A critical moment: The old basement is being replaced by the new. The central core has been cast and acts as the main stabilising structure. Meanwhile, the ground floor slab needed to be cast, stage by stage, until it covers the entire site. The ground floor slab supports the free-standing caisson wall and acts as a protective plate which separates the site into upper and lower sections, allowing superstructure work and basement work to be carried out at the same time.

The climbing form for the building core is erected as soon as the central core reaches the ground level. Erecting the custom-designed formwork system often takes weeks or even months to complete. This bird's eye view of the formwork provides a clearer understanding of the construction process.
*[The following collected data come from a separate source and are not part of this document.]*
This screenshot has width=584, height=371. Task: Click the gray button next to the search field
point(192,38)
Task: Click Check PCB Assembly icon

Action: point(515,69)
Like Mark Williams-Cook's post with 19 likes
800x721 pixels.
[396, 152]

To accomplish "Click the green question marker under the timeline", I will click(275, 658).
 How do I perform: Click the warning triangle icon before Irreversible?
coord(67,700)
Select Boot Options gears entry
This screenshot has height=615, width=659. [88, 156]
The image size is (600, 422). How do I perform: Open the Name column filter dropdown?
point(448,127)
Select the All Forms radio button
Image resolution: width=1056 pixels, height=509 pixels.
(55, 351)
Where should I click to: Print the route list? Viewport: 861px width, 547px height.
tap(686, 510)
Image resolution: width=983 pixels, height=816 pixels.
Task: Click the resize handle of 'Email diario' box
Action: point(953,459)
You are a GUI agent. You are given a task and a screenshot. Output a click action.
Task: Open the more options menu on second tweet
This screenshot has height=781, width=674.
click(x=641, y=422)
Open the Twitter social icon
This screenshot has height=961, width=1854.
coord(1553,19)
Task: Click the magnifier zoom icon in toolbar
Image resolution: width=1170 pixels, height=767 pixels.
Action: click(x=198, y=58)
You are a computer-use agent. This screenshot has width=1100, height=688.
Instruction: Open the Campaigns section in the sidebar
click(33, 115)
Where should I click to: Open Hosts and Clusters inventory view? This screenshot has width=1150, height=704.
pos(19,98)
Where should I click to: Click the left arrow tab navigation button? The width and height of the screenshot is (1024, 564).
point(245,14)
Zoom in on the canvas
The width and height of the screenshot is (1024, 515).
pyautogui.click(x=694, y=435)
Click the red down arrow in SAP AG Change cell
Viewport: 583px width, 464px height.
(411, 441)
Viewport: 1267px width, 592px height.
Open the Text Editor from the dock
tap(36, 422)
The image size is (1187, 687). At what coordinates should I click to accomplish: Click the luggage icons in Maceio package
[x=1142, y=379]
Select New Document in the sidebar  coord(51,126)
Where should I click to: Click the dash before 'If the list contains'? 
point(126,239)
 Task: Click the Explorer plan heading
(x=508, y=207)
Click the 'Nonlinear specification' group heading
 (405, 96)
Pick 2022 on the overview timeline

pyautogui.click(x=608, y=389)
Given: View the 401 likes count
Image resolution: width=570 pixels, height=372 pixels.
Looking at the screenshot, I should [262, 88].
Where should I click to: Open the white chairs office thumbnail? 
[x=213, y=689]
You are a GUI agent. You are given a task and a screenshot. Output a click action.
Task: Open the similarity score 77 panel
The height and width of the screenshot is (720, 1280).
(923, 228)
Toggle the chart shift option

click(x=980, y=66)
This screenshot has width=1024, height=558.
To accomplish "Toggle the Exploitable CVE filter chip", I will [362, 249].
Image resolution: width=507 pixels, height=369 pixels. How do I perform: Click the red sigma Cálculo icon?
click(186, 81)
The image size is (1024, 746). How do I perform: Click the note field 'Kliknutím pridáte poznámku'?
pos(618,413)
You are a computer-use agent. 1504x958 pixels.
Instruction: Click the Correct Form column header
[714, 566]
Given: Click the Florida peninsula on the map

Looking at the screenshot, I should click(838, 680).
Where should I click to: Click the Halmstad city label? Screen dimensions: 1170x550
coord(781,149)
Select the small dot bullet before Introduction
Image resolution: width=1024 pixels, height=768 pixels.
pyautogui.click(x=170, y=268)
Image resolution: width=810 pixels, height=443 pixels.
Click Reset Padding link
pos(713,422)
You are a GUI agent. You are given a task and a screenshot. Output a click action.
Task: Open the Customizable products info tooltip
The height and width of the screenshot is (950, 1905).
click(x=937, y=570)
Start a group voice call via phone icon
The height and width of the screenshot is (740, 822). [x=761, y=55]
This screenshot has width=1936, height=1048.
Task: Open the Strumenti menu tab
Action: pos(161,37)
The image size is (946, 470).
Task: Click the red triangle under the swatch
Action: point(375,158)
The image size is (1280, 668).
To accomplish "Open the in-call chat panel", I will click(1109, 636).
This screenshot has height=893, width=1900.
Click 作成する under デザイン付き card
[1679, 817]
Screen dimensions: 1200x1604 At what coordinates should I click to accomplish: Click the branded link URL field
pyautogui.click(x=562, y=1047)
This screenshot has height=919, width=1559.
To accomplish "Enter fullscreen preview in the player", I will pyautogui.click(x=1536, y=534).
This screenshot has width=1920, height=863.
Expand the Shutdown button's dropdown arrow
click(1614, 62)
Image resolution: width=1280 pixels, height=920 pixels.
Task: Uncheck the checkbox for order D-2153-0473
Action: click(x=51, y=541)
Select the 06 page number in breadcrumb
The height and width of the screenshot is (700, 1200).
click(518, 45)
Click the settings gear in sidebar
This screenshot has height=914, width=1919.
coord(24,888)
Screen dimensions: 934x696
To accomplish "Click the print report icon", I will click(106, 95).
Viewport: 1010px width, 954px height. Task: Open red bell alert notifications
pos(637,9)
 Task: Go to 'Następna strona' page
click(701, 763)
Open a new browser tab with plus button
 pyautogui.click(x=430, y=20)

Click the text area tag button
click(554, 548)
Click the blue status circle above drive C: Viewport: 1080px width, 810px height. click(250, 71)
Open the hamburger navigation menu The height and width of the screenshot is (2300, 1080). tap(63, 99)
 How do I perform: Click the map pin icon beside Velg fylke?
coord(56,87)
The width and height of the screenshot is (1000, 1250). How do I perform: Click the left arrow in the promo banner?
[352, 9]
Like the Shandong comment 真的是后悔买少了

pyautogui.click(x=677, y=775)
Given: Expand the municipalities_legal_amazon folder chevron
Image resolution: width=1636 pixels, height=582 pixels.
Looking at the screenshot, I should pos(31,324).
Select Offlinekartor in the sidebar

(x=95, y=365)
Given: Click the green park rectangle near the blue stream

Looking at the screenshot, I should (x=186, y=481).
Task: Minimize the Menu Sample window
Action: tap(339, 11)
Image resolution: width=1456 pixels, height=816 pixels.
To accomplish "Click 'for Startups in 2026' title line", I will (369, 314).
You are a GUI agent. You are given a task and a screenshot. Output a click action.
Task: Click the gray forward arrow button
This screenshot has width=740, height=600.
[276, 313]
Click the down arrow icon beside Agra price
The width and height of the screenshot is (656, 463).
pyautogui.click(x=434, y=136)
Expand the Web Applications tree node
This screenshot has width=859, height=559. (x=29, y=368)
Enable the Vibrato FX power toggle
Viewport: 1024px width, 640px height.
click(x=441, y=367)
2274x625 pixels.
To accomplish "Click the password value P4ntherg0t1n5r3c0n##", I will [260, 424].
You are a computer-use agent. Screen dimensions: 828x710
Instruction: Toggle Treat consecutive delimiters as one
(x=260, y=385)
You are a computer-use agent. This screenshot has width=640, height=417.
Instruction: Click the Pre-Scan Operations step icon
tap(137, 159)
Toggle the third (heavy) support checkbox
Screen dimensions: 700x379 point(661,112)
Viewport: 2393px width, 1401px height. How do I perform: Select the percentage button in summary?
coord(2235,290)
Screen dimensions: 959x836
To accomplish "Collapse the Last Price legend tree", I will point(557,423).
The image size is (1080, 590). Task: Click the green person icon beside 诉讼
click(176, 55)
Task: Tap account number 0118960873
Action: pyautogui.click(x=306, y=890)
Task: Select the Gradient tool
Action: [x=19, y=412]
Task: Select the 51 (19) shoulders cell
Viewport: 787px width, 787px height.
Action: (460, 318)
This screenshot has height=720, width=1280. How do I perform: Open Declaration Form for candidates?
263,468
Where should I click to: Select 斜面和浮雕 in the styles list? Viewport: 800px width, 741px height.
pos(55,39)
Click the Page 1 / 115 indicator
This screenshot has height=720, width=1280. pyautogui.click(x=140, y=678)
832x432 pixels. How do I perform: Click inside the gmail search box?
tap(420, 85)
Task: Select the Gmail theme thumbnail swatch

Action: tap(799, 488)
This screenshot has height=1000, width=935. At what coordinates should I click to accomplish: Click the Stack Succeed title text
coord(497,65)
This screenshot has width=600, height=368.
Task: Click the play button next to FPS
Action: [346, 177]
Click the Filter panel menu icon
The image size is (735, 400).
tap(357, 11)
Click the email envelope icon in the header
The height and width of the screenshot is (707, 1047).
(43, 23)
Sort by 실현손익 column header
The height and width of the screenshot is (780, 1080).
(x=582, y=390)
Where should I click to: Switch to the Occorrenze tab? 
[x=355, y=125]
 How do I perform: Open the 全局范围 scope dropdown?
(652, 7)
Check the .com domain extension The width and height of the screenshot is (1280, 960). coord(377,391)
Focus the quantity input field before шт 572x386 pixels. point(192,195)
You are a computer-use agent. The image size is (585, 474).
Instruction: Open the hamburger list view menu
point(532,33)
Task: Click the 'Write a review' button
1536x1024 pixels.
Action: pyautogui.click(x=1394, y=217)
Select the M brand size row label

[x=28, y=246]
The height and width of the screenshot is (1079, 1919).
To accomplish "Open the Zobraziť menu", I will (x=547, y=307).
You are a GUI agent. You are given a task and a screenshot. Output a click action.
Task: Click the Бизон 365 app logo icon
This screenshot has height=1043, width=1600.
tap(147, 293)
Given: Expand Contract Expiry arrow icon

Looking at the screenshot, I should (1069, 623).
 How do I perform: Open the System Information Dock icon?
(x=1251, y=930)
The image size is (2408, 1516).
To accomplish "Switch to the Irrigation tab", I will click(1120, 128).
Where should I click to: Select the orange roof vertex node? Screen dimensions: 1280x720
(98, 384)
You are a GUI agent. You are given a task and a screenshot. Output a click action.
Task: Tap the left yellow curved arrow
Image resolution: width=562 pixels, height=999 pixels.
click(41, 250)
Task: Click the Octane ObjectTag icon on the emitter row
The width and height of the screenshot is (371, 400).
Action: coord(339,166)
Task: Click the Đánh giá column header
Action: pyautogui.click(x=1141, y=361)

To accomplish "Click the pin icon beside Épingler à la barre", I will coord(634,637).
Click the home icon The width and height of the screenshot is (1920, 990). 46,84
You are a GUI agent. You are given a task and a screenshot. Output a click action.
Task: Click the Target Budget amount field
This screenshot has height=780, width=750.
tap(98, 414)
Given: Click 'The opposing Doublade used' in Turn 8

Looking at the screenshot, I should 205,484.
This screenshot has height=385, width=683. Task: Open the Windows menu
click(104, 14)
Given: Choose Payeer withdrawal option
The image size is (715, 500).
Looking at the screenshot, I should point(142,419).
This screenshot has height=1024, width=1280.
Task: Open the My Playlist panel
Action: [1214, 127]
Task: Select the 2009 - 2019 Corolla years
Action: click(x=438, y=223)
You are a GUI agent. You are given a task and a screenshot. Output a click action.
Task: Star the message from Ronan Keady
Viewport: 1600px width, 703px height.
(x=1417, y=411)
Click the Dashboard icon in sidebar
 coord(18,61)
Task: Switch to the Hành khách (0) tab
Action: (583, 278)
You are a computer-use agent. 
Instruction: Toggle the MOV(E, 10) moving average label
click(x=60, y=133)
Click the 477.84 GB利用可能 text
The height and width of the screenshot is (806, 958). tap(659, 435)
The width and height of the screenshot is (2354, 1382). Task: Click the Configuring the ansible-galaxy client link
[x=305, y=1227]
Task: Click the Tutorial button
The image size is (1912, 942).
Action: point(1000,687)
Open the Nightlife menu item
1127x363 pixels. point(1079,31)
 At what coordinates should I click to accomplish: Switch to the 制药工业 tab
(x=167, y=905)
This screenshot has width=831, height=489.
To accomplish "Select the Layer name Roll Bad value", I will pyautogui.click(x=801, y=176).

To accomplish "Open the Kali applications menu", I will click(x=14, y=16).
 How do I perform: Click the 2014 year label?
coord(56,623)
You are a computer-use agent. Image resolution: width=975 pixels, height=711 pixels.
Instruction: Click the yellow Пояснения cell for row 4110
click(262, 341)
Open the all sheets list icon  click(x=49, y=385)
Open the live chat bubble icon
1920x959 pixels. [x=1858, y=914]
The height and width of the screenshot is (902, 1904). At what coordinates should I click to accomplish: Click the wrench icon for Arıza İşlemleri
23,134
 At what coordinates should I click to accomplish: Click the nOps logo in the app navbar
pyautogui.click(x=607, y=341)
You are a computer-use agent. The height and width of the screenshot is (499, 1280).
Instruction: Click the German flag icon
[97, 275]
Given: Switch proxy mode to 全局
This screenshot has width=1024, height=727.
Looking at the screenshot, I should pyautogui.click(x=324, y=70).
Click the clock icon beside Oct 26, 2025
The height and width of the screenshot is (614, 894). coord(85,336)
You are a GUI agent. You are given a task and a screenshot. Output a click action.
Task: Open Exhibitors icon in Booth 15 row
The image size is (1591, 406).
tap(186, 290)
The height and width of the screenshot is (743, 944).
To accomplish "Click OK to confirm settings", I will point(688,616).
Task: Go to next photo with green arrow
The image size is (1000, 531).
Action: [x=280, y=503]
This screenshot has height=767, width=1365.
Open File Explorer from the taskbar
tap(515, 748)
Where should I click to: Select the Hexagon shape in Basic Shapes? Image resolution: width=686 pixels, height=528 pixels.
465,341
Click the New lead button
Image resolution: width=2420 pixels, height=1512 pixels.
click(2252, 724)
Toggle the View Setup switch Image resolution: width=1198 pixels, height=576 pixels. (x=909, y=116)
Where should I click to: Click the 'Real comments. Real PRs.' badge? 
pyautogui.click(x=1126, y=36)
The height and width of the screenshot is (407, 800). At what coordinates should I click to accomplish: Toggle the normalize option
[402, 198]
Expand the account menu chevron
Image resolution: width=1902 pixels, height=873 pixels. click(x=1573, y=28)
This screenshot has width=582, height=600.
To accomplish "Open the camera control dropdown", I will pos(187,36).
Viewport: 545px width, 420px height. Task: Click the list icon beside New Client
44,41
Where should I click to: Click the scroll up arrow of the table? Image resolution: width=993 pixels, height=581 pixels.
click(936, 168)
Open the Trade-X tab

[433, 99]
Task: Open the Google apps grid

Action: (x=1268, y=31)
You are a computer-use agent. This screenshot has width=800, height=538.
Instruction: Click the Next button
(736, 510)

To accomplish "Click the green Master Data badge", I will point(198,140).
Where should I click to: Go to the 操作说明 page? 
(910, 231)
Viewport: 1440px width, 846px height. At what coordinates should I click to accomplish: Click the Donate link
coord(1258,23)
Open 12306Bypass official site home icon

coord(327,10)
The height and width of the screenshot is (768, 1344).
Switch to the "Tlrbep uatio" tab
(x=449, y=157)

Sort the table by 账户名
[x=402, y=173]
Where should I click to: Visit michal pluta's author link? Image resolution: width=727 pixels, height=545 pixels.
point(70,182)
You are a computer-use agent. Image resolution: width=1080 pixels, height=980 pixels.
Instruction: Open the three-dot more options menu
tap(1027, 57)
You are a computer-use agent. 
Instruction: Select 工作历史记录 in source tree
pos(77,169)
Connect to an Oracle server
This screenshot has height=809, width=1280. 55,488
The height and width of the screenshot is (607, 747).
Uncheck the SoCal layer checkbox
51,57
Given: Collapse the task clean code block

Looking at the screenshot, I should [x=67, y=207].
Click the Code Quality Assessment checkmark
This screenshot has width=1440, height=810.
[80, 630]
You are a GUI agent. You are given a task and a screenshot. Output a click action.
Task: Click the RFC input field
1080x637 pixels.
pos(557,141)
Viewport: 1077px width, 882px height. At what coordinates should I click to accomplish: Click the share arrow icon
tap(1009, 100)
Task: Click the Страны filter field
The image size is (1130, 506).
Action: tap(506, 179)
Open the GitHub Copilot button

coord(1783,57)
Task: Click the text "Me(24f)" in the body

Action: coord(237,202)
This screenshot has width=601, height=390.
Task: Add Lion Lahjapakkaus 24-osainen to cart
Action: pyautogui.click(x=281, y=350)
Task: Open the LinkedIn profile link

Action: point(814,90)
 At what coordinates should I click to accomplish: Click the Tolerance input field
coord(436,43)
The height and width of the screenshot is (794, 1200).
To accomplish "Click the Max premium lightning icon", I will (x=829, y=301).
Looking inside the battlefield-like work site during the final stage of demolition. The new caisson cut-off wall for the basement, at left, is supported by steel struts. Demolition must often be performed within such confined conditions.

A side view of the climbing form. Note that the demolition and the site clearance at this stage is still not fully completed.

An early stage of work showing the layout arrangement for the construction of the superstructure. The top-down construction of the basement will commence shortly.

Concreting work being carried out on the building core. Note that the form has been climbed by one section and a hanging apron-like platform has been erected to facilitate work around the lower part of the formwork system. The crucifix-like structure is the steel member inside the RC core and will be used for the future connection of the steel joint that supports the composite floors.